ABOUT THIS TASK: When you return the data, keep every word exact and include none of the images.

Saved data entries:

+ + + + +

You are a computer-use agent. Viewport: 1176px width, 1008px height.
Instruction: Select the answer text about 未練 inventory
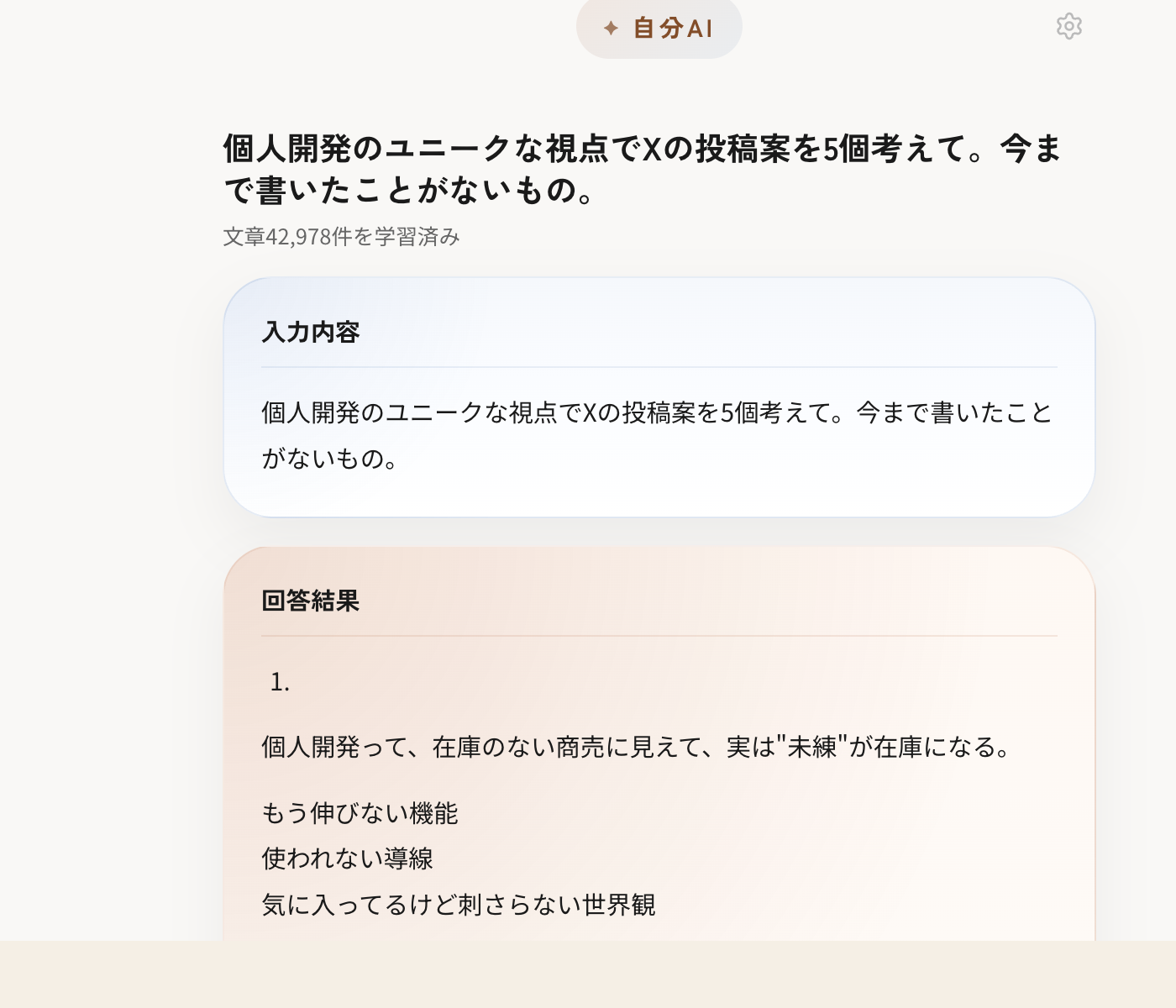635,747
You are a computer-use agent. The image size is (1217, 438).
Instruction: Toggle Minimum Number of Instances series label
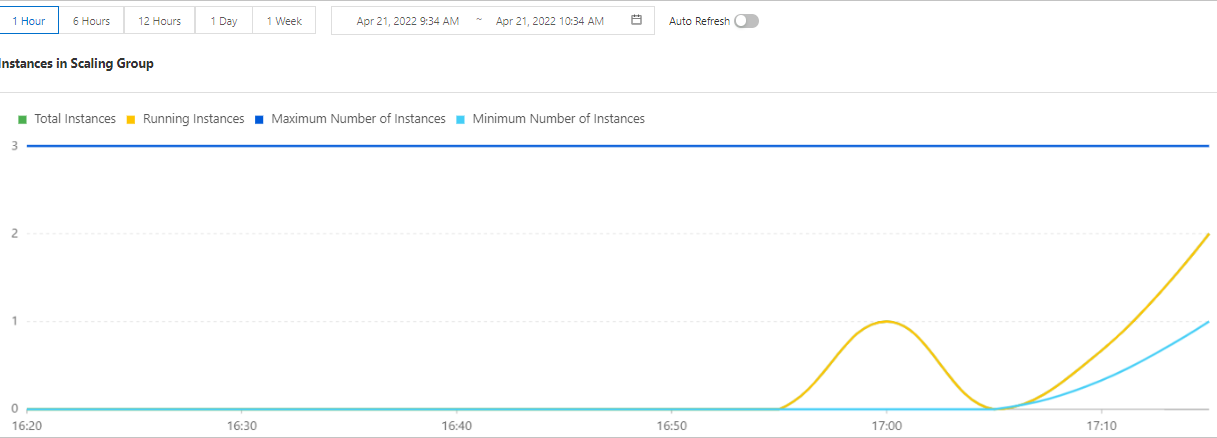pyautogui.click(x=558, y=119)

+ + + + +

PROBLEM SOLUTION:
You are a computer-use agent. Viewport: 1176px width, 1008px height.
Instruction: Select the answer text about 未練 inventory
635,747
You are a computer-use agent. The image size is (1217, 438).
Instruction: Toggle Minimum Number of Instances series label
pyautogui.click(x=558, y=119)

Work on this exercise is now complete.